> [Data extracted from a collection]
== Segment start ==
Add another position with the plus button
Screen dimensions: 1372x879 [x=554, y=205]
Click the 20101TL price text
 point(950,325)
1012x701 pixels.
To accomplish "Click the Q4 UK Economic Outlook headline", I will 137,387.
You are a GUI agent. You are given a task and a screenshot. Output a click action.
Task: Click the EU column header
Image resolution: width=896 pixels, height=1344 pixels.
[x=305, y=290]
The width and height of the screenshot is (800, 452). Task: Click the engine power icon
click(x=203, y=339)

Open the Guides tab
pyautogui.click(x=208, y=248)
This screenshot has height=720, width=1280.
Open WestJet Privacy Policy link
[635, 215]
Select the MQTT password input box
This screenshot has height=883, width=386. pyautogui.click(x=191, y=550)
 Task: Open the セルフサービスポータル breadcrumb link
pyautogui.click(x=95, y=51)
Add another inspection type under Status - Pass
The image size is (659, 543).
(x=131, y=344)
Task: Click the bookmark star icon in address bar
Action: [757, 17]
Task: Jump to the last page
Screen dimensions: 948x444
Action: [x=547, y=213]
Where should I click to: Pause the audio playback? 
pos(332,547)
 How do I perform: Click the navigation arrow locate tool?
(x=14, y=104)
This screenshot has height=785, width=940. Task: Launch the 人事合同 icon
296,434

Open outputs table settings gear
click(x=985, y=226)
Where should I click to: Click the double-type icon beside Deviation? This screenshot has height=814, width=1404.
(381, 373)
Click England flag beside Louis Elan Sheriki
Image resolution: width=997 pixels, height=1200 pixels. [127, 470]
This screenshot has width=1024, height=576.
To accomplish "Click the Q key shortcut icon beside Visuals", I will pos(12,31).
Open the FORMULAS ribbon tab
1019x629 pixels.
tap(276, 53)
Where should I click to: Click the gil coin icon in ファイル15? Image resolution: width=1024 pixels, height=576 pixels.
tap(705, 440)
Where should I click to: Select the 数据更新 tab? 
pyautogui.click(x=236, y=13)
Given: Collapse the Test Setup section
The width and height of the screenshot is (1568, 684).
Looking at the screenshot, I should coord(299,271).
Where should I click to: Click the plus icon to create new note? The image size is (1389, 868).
== Segment end ==
> [WORK ITEM] Return all the data exactly as given.

> [SOLUTION TO THE EXERCISE]
Add another position with the plus button
Screen dimensions: 1372x879 [x=554, y=205]
Click the 20101TL price text
 point(950,325)
1012x701 pixels.
To accomplish "Click the Q4 UK Economic Outlook headline", I will 137,387.
You are a GUI agent. You are given a task and a screenshot. Output a click action.
Task: Click the EU column header
Image resolution: width=896 pixels, height=1344 pixels.
[x=305, y=290]
The width and height of the screenshot is (800, 452). Task: Click the engine power icon
click(x=203, y=339)

Open the Guides tab
pyautogui.click(x=208, y=248)
This screenshot has height=720, width=1280.
Open WestJet Privacy Policy link
[635, 215]
Select the MQTT password input box
This screenshot has height=883, width=386. pyautogui.click(x=191, y=550)
 Task: Open the セルフサービスポータル breadcrumb link
pyautogui.click(x=95, y=51)
Add another inspection type under Status - Pass
The image size is (659, 543).
(x=131, y=344)
Task: Click the bookmark star icon in address bar
Action: [757, 17]
Task: Jump to the last page
Screen dimensions: 948x444
Action: [x=547, y=213]
Where should I click to: Pause the audio playback? 
pos(332,547)
 How do I perform: Click the navigation arrow locate tool?
(x=14, y=104)
This screenshot has height=785, width=940. Task: Launch the 人事合同 icon
296,434

Open outputs table settings gear
click(x=985, y=226)
Where should I click to: Click the double-type icon beside Deviation? This screenshot has height=814, width=1404.
(381, 373)
Click England flag beside Louis Elan Sheriki
Image resolution: width=997 pixels, height=1200 pixels. [127, 470]
This screenshot has width=1024, height=576.
To accomplish "Click the Q key shortcut icon beside Visuals", I will pos(12,31).
Open the FORMULAS ribbon tab
1019x629 pixels.
tap(276, 53)
Where should I click to: Click the gil coin icon in ファイル15? Image resolution: width=1024 pixels, height=576 pixels.
tap(705, 440)
Where should I click to: Select the 数据更新 tab? 
pyautogui.click(x=236, y=13)
Given: Collapse the Test Setup section
The width and height of the screenshot is (1568, 684).
Looking at the screenshot, I should coord(299,271).
Where should I click to: Click the plus icon to create new note? The image size is (1389, 868).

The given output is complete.